Monday, March 17, 2008

Who Ought To Be Bailout-Eligible?

It appears the Federal Reserve will be providing a limited bailout to Bear Stearns, which will have a 28-day credit extension courtesy of the federal government. Commentators who know a heck of a lot more about this than me are wondering why it's suddenly the government's job to cover the downside of aggressive investment strategies on Wall Street.

The answer I'm hearing, which makes some sense to me, is that the government ought to take limited steps to contain the fallout of these bad decisions. In short, allowing Bear Stearns to disintegrate completely would be really bad for the economy. And although it's not necessarily good for the economy to spare investors the punishment for their bad decisions, the Feds can balance two competing interests — protecting the larger economy and ensuring that brokerage houses "bear" the downside of the market (two puns intended) — with a calibrated approach that gives some assistance to BS (yes, another pun), without carrying the company on its back.

So fine. Now the turn:

Hillary Clinton gave an interview on NPR some time ago (yes, to the "latte-drinking crowd," surprisingly), and she was asked what she thought of Mike Huckabee's position that federal assistance to subprime borrowers was a bad idea. Huckabee's argument was simple, and it had homespun, surface appeal. As he put it, why should a taxpayer who made good decisions and bought as much house as he could afford have to pay for his foolhardy neighbor's mortgage, too? Clinton answered with three points:

(1) For the subprime mess to happen, a lot of people had to make bad decisions — borrowers, lenders, and investors, to name the three most obvious categories — and the borrowers were arguably the least reckless and culpable, but they expected to bear the brunt of the consequences, by losing their homes.

(2) Quite a lot of the borrowers signed on to exploitative contractual terms by which advance payments against principal triggered dramatic percentage rate increases. In attempts to "do the right thing" and get ahead of their payments, they paid more than their monthly bills required, triggering the oppressive rates.

(3) The housing market is interconnected. There is not a separate market for houses under subprime loans. The more borrowers default on their loans, the more the housing market is affected, and the "wise lender" that Huckabee would protect from the government loses equity in his house, because his foolhardy neighbors are flooding the market with homes they can't afford.

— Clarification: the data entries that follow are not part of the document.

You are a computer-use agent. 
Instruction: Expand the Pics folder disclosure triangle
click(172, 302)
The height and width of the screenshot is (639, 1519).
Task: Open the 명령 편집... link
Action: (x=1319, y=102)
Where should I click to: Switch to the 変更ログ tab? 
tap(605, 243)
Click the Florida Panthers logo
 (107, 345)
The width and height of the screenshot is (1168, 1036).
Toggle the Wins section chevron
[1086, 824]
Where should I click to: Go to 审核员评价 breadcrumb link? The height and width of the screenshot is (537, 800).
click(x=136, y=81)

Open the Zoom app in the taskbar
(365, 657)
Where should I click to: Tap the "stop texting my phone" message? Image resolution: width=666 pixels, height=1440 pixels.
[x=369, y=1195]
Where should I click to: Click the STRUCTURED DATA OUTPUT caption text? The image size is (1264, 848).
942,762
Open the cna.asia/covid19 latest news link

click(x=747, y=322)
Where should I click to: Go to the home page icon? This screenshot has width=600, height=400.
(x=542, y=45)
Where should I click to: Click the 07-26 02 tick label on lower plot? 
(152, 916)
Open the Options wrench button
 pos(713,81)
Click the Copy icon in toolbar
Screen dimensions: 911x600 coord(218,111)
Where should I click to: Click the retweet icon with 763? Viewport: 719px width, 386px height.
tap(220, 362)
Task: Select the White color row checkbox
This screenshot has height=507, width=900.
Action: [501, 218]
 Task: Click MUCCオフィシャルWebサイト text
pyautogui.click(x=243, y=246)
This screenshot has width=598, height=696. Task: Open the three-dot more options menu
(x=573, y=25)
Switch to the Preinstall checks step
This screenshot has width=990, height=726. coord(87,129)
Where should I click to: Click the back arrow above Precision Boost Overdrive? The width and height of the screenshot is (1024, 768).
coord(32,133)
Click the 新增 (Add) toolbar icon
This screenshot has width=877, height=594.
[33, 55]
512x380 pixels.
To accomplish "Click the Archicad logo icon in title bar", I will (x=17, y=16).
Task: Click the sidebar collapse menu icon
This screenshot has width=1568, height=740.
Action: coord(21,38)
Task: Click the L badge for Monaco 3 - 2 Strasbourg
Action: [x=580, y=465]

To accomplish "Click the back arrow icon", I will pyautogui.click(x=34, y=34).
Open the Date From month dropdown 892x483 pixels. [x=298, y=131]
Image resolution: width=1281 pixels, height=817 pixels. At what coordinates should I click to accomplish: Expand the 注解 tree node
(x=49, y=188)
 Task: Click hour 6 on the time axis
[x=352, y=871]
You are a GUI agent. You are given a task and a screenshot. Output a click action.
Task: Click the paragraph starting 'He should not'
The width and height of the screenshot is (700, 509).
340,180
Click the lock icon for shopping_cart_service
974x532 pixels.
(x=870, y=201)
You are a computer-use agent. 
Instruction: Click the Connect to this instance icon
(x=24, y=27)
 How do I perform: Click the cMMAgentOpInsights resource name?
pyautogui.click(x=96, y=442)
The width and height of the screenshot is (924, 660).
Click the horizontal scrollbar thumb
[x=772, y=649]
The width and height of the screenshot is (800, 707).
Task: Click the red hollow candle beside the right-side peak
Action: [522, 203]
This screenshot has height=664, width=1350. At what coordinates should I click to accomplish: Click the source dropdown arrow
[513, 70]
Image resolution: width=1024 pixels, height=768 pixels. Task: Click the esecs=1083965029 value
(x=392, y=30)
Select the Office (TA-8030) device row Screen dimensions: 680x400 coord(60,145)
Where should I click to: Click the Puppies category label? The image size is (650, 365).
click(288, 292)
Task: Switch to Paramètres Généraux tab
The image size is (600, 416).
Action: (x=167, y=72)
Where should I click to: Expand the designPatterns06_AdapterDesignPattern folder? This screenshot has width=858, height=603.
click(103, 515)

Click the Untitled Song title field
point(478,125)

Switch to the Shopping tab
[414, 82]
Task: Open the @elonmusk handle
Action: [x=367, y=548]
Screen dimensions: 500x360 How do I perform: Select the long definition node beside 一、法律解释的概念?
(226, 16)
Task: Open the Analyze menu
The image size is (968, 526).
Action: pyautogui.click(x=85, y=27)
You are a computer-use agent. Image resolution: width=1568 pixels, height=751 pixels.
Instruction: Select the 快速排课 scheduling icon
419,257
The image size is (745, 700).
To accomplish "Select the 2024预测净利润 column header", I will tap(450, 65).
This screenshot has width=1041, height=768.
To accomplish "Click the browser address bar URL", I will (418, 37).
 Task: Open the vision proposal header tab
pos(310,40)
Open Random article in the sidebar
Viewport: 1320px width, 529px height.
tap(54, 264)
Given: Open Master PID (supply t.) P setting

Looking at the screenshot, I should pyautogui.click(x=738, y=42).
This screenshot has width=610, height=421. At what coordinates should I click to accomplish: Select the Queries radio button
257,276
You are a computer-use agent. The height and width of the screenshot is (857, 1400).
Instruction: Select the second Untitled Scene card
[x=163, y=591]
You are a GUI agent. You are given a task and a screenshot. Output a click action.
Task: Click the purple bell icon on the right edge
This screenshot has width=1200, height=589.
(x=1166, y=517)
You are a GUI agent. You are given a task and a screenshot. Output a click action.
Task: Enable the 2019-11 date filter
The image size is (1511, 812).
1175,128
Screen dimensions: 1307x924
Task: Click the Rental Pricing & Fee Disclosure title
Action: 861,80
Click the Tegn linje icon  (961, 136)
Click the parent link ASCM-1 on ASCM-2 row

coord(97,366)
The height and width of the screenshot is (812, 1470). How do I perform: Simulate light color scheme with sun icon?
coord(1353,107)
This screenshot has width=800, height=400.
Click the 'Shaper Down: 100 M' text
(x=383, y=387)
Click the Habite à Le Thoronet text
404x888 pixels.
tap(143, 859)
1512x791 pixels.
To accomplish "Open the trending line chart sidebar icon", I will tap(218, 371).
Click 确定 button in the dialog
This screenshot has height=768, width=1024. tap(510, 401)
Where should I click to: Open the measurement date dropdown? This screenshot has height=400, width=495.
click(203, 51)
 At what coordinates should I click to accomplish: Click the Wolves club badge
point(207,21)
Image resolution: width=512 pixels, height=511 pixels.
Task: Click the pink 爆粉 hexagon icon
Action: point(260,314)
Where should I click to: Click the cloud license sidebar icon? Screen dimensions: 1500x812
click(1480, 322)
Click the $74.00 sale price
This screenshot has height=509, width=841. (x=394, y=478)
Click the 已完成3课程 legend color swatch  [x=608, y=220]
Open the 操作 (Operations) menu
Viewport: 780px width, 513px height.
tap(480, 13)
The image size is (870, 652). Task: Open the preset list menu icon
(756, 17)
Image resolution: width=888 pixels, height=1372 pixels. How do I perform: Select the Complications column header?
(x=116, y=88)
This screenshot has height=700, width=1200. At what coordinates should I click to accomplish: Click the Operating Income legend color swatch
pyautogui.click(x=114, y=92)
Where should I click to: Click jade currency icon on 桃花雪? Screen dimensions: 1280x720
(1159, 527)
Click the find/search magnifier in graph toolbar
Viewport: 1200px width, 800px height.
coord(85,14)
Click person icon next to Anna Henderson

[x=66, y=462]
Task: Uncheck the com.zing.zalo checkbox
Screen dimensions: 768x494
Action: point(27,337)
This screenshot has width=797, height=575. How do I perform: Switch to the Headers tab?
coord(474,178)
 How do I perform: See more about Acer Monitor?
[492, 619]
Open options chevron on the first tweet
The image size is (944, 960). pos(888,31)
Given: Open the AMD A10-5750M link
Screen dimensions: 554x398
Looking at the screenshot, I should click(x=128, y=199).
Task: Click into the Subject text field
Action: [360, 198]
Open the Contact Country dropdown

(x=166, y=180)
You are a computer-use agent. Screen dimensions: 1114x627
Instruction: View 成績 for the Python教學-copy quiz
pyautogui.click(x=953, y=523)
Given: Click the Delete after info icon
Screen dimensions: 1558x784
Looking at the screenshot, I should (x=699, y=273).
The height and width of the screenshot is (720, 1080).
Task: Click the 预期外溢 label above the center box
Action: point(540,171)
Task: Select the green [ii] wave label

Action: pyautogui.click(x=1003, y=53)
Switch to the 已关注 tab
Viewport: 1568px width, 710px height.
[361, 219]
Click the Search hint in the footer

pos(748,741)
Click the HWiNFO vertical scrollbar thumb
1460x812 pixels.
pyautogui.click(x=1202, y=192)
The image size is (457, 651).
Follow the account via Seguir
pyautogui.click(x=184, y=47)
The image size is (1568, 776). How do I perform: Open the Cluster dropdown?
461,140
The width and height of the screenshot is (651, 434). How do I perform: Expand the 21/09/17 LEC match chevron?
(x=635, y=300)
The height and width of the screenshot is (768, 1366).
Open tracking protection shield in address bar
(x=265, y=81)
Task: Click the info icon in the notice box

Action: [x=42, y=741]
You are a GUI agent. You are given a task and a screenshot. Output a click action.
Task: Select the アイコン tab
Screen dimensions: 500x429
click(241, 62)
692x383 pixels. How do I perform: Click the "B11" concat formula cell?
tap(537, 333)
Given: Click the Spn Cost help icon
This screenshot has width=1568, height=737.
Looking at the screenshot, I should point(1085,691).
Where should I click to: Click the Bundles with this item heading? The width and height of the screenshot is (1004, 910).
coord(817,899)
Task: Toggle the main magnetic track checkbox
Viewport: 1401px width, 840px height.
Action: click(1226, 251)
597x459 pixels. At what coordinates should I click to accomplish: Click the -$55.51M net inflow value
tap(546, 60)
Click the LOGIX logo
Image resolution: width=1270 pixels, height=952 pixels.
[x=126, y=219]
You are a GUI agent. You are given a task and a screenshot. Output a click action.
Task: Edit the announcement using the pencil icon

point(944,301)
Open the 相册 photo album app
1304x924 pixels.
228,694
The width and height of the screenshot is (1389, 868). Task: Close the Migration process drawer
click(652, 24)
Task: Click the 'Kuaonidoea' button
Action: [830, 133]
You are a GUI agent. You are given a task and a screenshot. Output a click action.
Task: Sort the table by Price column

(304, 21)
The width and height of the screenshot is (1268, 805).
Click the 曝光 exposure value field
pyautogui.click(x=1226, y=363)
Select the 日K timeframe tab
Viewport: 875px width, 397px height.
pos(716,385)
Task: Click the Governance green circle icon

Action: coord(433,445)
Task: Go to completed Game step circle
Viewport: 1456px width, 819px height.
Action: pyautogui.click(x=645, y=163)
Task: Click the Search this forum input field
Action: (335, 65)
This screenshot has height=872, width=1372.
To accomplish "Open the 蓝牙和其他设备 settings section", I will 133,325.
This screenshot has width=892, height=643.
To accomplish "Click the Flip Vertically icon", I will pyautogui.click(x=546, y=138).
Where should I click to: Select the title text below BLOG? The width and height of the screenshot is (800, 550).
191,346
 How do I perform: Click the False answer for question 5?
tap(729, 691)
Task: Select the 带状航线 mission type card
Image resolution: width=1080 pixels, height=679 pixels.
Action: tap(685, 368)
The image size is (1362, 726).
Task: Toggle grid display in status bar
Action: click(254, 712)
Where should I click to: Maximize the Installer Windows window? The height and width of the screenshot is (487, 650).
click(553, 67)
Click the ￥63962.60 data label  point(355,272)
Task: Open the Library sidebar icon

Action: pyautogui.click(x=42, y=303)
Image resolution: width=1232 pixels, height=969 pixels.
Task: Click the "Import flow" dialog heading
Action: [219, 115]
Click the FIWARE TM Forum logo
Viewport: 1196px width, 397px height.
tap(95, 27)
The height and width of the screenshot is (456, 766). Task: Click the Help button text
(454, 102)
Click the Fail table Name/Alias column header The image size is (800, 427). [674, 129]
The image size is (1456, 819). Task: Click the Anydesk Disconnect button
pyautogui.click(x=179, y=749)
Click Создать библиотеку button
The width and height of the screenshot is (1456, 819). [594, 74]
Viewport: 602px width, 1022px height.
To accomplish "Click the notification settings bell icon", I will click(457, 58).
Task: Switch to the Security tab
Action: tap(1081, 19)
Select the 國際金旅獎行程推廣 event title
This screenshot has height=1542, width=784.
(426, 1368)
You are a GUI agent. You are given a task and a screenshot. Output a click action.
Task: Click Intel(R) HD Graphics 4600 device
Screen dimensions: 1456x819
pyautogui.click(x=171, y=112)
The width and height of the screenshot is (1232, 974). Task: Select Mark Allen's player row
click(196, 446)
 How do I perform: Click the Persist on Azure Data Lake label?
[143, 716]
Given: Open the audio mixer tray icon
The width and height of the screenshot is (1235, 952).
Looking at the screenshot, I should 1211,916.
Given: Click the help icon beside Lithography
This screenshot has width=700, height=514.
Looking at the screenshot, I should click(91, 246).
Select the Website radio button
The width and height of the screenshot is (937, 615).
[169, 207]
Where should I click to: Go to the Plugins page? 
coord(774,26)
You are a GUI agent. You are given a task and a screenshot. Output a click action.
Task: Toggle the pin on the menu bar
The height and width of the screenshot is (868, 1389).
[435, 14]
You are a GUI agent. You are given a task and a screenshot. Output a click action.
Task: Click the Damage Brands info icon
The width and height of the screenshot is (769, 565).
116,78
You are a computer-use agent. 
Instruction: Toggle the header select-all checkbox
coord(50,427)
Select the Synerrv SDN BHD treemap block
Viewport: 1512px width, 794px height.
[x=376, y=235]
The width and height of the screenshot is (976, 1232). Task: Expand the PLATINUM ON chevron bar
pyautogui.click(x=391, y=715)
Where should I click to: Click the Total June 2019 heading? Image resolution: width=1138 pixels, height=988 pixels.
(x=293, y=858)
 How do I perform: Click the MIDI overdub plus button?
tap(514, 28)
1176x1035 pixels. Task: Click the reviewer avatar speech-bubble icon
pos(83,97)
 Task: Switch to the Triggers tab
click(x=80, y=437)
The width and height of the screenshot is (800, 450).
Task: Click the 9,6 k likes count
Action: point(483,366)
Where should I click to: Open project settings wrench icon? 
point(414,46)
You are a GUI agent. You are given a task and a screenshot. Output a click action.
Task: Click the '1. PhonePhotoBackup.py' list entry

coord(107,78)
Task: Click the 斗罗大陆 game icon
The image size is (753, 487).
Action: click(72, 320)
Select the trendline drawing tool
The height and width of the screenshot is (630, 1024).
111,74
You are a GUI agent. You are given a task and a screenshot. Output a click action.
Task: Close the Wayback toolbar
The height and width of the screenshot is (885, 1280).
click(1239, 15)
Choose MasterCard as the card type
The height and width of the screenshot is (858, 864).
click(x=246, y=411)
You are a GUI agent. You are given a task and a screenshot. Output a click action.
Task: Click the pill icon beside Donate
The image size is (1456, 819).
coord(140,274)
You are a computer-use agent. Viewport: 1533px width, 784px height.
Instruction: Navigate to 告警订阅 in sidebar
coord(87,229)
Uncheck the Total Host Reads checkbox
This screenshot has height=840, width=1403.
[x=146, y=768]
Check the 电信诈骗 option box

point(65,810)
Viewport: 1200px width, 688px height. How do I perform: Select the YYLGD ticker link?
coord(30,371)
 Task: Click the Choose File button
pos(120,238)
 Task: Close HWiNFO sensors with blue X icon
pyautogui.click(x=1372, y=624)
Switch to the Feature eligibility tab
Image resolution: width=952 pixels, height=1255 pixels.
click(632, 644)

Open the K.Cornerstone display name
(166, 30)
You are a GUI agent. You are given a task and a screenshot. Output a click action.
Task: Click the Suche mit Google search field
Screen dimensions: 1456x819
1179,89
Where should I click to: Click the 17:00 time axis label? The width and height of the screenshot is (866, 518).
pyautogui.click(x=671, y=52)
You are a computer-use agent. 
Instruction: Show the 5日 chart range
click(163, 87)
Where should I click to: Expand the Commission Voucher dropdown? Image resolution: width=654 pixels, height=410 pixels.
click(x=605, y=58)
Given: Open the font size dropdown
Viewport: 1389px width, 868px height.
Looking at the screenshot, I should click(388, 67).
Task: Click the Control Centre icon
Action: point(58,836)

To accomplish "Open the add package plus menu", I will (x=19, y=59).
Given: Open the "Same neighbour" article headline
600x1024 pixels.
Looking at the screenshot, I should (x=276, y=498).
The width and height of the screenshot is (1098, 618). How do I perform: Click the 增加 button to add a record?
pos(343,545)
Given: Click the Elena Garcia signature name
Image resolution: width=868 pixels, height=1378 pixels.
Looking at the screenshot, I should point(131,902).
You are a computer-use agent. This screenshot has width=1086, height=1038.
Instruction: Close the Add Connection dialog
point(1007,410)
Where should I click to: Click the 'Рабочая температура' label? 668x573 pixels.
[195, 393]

Now, to me, Hillary's argument (3) sounds quite a lot like the argument for bailing out Bear Stearns. One wonders, then, why it's okay for the government to cut breaks to brokerage houses, but to offer help to borrowers is creeping socialism in the minds of our free-market conservatives. If there's going to be an inconsistency here, shouldn't it favor the borrowers, who, as Ms. Clinton observed in argument (1), at least have the equities in their favor?